- **WORK TASK**
Using the material that follows, output exactly the lines from the one containing "Instruction: Tap the home indicator bar" through the one containing "Given: Click the temperature", with both ends kept.

- **SUPPLIED INFORMATION**

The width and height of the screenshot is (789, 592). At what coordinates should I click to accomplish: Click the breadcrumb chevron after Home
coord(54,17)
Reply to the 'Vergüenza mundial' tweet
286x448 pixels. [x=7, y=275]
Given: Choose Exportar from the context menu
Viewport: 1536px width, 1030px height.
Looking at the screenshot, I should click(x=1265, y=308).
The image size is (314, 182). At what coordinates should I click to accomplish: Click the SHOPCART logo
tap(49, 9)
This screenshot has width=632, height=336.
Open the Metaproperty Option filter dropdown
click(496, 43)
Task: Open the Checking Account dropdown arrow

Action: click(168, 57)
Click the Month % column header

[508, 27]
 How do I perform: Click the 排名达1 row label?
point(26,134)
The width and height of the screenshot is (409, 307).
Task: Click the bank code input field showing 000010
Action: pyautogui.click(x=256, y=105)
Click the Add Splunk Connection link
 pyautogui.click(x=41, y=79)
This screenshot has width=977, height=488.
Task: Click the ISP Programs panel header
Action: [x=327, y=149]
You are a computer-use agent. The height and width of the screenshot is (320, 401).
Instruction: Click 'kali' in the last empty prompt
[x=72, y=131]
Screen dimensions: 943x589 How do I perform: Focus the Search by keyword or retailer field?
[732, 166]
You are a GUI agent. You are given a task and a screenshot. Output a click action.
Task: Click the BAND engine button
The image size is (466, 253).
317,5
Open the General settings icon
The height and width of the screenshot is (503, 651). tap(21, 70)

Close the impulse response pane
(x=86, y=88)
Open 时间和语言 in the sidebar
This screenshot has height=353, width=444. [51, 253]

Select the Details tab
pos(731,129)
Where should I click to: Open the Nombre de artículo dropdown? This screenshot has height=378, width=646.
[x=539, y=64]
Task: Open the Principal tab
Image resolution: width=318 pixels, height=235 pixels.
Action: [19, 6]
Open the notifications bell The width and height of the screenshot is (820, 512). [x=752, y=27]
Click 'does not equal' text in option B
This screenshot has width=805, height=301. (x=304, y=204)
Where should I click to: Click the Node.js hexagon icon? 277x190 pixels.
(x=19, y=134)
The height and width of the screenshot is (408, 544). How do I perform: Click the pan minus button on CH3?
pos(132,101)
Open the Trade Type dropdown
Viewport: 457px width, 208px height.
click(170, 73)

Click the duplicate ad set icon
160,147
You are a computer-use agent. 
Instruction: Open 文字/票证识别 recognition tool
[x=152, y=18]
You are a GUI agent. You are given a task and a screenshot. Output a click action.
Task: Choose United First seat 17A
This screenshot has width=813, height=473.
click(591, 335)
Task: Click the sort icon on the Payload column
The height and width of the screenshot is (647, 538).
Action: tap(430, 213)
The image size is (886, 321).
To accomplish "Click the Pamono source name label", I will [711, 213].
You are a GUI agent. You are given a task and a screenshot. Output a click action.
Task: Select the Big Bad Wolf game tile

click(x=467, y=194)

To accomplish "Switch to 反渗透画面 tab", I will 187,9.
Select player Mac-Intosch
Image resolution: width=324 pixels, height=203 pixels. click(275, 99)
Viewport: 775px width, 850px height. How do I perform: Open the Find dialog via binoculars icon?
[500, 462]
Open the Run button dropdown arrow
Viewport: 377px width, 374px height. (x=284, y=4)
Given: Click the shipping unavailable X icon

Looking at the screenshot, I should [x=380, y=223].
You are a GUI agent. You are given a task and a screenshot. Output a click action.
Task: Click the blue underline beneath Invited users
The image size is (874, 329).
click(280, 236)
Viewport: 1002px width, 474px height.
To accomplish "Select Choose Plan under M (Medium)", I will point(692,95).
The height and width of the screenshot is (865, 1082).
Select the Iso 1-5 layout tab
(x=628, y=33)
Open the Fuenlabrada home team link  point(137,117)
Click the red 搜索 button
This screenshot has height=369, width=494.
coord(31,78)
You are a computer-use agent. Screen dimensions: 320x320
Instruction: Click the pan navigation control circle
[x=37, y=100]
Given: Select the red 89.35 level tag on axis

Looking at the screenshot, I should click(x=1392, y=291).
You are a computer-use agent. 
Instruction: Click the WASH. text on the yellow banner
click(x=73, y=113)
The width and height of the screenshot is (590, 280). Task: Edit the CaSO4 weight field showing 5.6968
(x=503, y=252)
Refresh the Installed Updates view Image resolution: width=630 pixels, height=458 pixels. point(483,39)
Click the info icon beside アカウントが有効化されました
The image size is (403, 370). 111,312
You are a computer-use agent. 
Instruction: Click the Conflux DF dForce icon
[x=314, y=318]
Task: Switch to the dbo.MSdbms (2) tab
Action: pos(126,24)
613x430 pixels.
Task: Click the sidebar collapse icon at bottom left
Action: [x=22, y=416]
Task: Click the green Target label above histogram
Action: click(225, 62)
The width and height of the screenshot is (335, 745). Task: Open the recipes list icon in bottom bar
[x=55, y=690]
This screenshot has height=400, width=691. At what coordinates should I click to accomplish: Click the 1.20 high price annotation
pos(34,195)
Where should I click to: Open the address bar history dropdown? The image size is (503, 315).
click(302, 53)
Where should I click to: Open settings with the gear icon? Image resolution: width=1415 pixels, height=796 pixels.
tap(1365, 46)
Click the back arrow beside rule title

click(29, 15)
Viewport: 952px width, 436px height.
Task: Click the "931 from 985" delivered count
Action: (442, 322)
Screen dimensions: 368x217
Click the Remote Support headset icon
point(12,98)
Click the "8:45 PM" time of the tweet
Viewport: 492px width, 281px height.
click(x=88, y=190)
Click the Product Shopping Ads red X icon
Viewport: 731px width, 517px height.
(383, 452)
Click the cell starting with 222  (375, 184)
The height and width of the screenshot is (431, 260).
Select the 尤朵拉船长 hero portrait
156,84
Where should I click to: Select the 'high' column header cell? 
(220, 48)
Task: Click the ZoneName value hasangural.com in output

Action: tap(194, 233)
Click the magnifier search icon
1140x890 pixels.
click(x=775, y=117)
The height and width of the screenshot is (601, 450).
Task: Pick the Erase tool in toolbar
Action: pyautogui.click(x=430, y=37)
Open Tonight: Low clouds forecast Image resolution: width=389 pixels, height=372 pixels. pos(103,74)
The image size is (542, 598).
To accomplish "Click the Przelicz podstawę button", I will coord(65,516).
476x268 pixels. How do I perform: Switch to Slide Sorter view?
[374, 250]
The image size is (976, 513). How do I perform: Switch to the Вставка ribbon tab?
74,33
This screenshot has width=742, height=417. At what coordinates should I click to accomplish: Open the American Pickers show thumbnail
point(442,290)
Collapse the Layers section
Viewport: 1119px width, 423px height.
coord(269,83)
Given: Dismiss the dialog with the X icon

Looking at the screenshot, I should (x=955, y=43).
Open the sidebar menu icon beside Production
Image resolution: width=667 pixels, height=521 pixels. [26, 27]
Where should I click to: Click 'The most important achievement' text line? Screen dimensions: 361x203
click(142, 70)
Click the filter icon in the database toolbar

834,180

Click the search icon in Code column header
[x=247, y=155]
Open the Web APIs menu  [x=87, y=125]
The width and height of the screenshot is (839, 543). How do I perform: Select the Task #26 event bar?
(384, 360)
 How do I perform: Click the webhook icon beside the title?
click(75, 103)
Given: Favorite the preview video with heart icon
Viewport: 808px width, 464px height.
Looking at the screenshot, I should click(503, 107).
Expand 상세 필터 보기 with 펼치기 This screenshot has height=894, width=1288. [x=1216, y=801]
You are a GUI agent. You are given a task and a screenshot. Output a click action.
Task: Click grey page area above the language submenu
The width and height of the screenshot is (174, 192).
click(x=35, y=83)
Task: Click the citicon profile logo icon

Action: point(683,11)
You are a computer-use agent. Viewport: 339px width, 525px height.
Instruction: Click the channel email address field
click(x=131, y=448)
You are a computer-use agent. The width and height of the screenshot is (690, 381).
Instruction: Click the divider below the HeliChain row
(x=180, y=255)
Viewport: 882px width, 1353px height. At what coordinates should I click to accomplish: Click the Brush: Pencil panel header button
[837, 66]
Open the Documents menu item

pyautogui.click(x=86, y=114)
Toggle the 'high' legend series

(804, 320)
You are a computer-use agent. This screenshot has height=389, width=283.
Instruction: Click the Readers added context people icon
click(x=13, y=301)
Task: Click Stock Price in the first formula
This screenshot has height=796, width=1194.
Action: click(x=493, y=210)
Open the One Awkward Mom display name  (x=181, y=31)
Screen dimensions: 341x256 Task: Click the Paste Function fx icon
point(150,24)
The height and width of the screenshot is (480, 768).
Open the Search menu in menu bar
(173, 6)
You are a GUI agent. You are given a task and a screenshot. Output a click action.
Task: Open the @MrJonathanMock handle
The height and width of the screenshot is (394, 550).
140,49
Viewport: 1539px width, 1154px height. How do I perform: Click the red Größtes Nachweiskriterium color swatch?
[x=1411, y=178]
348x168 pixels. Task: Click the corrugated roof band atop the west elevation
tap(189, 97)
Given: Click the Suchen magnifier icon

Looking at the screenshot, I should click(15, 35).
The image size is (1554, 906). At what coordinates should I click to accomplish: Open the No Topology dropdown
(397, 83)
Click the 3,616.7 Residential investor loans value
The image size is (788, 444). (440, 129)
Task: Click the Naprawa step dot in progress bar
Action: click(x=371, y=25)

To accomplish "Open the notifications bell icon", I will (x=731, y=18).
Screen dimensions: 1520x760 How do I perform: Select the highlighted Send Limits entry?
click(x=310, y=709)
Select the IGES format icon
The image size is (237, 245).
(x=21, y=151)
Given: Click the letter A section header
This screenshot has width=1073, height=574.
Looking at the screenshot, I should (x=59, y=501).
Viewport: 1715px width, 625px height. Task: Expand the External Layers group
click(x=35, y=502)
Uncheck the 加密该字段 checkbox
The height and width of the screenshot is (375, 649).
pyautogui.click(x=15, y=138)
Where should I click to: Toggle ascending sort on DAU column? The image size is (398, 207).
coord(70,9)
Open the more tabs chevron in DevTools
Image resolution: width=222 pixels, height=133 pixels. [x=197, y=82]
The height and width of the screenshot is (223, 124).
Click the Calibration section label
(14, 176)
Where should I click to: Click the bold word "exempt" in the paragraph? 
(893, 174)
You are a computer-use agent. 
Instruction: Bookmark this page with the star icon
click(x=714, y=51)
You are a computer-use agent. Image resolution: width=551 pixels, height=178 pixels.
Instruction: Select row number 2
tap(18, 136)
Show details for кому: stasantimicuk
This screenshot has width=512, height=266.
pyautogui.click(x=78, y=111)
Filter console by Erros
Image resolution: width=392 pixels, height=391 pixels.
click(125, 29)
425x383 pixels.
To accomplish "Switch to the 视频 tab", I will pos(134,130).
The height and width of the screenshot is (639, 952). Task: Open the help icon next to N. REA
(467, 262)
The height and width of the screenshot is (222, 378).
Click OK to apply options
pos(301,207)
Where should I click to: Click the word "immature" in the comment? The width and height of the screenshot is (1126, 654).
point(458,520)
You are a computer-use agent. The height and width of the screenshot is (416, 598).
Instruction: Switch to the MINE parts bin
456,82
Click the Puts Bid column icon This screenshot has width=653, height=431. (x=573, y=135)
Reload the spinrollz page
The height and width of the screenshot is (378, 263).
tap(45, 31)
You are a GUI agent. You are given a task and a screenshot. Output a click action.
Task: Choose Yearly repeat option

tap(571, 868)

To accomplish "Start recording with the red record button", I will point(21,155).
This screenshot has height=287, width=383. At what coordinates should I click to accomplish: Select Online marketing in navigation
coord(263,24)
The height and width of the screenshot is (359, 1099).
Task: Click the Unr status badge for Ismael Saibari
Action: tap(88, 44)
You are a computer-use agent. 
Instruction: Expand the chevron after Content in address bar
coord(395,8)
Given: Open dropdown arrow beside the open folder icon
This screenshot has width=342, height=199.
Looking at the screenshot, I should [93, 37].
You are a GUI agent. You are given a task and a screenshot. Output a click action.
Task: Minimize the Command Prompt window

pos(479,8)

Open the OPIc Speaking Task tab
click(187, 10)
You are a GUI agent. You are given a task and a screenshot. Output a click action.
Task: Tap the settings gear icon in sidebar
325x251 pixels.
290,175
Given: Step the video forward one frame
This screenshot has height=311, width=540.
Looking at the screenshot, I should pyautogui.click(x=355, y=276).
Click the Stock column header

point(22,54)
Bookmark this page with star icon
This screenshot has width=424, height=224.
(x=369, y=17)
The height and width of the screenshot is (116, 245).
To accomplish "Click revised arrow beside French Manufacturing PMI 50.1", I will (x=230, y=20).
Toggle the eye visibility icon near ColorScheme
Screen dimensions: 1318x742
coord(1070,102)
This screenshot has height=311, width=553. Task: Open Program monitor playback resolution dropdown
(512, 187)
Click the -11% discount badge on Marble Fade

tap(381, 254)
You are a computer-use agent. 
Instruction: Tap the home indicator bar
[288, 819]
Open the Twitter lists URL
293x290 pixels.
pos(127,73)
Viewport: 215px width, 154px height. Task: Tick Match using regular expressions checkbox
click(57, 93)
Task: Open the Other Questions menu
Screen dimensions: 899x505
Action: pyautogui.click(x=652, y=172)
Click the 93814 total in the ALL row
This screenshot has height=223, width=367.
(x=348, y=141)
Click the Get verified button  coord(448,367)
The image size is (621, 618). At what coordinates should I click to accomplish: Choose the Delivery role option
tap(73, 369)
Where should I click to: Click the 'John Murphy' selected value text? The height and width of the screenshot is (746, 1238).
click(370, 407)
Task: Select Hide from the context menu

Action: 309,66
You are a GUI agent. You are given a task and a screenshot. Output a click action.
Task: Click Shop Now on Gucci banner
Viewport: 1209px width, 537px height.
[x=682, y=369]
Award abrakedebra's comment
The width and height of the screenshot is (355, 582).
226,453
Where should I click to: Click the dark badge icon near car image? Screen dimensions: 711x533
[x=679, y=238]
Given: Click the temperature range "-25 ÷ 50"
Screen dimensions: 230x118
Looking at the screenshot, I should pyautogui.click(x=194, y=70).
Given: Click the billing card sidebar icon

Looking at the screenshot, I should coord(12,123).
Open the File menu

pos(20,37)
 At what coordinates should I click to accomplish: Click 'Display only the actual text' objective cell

- **ANSWER SECTION**
Instruction: Tap the home indicator bar
[288, 819]
Open the Twitter lists URL
293x290 pixels.
pos(127,73)
Viewport: 215px width, 154px height. Task: Tick Match using regular expressions checkbox
click(57, 93)
Task: Open the Other Questions menu
Screen dimensions: 899x505
Action: pyautogui.click(x=652, y=172)
Click the 93814 total in the ALL row
This screenshot has height=223, width=367.
(x=348, y=141)
Click the Get verified button  coord(448,367)
The image size is (621, 618). At what coordinates should I click to accomplish: Choose the Delivery role option
tap(73, 369)
Where should I click to: Click the 'John Murphy' selected value text? The height and width of the screenshot is (746, 1238).
click(370, 407)
Task: Select Hide from the context menu

Action: 309,66
You are a GUI agent. You are given a task and a screenshot. Output a click action.
Task: Click Shop Now on Gucci banner
Viewport: 1209px width, 537px height.
[x=682, y=369]
Award abrakedebra's comment
The width and height of the screenshot is (355, 582).
226,453
Where should I click to: Click the dark badge icon near car image? Screen dimensions: 711x533
[x=679, y=238]
Given: Click the temperature range "-25 ÷ 50"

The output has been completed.